In Traefik 1.7.4 in a docker-swarm environment we had SSL termination occurring on several of our back-end services.
In Traefik 2.0.2 we are up and running with all our non-HTTPS services using HTTP routers through middleware etc.
However, we are struggling getting HTTP routing to work for our HTTPS back-end services and getting 404 messages.
Is it possible to do this with HTTP style routing in 2.0, or must we use TCP routers? We would rather not use a TCP router for this use case so that we can implement path stripping/morphing, http to https redirection etc consistently across our web estate.
In terms of verifying our environment:
An https curl (-k, i.e. insecure) call to the service IP/port listed as a service in Traefik dashboard yields the expected result, and is logged in the service's back end nginx log. However, no other requests are logged meaning this is not a URL path issue with our service. Our Traefik configuration is just not hitting it.

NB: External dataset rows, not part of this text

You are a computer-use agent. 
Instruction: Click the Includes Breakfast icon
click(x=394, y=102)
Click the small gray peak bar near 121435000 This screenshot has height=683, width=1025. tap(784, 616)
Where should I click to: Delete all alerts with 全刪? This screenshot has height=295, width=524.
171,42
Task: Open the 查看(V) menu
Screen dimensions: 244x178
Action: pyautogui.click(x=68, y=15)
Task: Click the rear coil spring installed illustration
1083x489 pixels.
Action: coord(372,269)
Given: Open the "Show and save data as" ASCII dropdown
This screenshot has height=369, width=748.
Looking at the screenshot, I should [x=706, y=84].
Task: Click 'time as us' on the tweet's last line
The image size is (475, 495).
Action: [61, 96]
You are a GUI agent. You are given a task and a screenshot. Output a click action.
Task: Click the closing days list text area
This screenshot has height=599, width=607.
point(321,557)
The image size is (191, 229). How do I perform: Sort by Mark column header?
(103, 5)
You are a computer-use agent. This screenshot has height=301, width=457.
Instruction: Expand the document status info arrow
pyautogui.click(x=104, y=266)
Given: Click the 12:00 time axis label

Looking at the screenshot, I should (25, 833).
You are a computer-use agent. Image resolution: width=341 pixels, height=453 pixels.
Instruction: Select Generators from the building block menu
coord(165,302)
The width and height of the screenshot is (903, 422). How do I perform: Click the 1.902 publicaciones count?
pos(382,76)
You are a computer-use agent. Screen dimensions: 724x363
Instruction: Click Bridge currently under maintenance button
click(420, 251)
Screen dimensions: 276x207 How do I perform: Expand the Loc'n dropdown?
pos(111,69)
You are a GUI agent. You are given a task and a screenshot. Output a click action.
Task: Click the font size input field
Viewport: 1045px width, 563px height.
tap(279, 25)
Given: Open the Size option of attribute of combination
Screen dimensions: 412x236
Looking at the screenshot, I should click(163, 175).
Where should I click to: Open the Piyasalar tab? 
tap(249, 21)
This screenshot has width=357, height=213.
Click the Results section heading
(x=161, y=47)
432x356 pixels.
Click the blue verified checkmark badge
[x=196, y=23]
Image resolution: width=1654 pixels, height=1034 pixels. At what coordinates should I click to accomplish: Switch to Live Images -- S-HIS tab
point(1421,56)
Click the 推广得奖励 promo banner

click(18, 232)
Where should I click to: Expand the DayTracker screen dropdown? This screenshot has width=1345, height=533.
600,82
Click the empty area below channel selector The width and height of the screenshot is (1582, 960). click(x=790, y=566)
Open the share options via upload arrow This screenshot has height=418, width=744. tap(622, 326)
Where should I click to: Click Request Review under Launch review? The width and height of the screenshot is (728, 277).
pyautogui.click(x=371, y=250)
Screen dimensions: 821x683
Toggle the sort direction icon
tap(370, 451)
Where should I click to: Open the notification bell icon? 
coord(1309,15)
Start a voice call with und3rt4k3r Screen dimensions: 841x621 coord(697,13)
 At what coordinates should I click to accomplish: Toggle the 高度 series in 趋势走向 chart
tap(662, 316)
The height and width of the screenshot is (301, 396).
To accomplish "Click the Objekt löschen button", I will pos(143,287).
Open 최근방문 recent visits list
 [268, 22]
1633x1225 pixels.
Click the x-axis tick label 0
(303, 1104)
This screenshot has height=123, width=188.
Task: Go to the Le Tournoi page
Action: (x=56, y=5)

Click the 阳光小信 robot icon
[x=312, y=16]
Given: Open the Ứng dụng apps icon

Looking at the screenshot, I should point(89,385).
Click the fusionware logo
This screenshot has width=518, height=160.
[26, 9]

An https curl call made via Traefik with access logging does show the call as having been made with a 404 but as explained does not find the back-end service.
The Traefik dashboard view is shown below. As can be seen there is no middleware needed for this situation - which I don't think is the problem - because I've got the same behaviour implementing a do-nothing sequence of middleware steps (add and then remove same prefix).
Thanks for responding. Are you saying that with Traefik 2.0 there is no way to configure HTTPS termination on the container without using a TCP router?
We didn't need a TCP router in v1.7 to achieve HTTPS container termination and are hoping not to have to use a TCP router with v2.0.
Of course TCP router functionality is awesome and we are very happy it has been implemented for other use cases.
It is possible but in my view, it is not ideal. If you want pass-through, then yes, TCP is the only option, otherwise you can terminate SSL on traefik, and then have traefik make another SSL connection that is terminated on your app. In case of docker/kubernetes you will have to use insecureSkipVerify on service transport to make it work, since traefik will be contacting your app by IP and cert check will likely fail.
Yes, traefik 2.0 was designed to improve that shortcoming
So if the objective is to get termination on the container itself, and only on the container, yet benefit from http router rules it sounds like this not supported and so a form of regression vs 1.7.x functionality.
I understand based on your comments that we could terminate and then re-establish another SSL connection but that is not desired. And I understand that with TCP routers we could passthrough - but then not have the benefit of the http router rules.
Wait what? If connection being passed from traefik is SSL and it is NOT terminated on traefik, how on earth can it manipulate the encrypted data it has no access to?
I hear you and confess I'm no expert, and that we're very shortly going to get above my grade level ;o). Hence all the questions.
In our Traefik 1.7 which I thought was resulting in end-to-end encryption (without termination/re-encryption) our configuration is pretty simple, like this example:
I'm sure grafana in this instance is only running https. And I'm sure I'm encrypting everything because I'm watching the wire using tcpdump.
Are there any tools/means you recommend to figuring out whether end-to-end encryption is the behaviour? I've done curl -vvv and run some openssl commands but to be honest I'm not sure how to interpret the output.
The answer to the headline question that I asked at the top of this thread based on @zespri's input is:
The only way to perform HTTPS termination solely on the container service (without doing it on Traefik) is to use a TCP router.
Of course, it is possible to do HTTPS termination on Traefik, and then subsequently establish a secondary HTTPS connection to a service.
Additional details post last comment:
By docker exec'ing into the traefik container and then running netstat it is clear that we are in fact (contrary to original expectations) terminating, and then re-establishing additional https connections in our Traefik 1.7.3 installation.
So, declaring our HTTP router as TLS, and enabling the insecureSkipVerify option, just as @zespri explained achieves exactly the same effect as our Traefik 1.7.3 installation.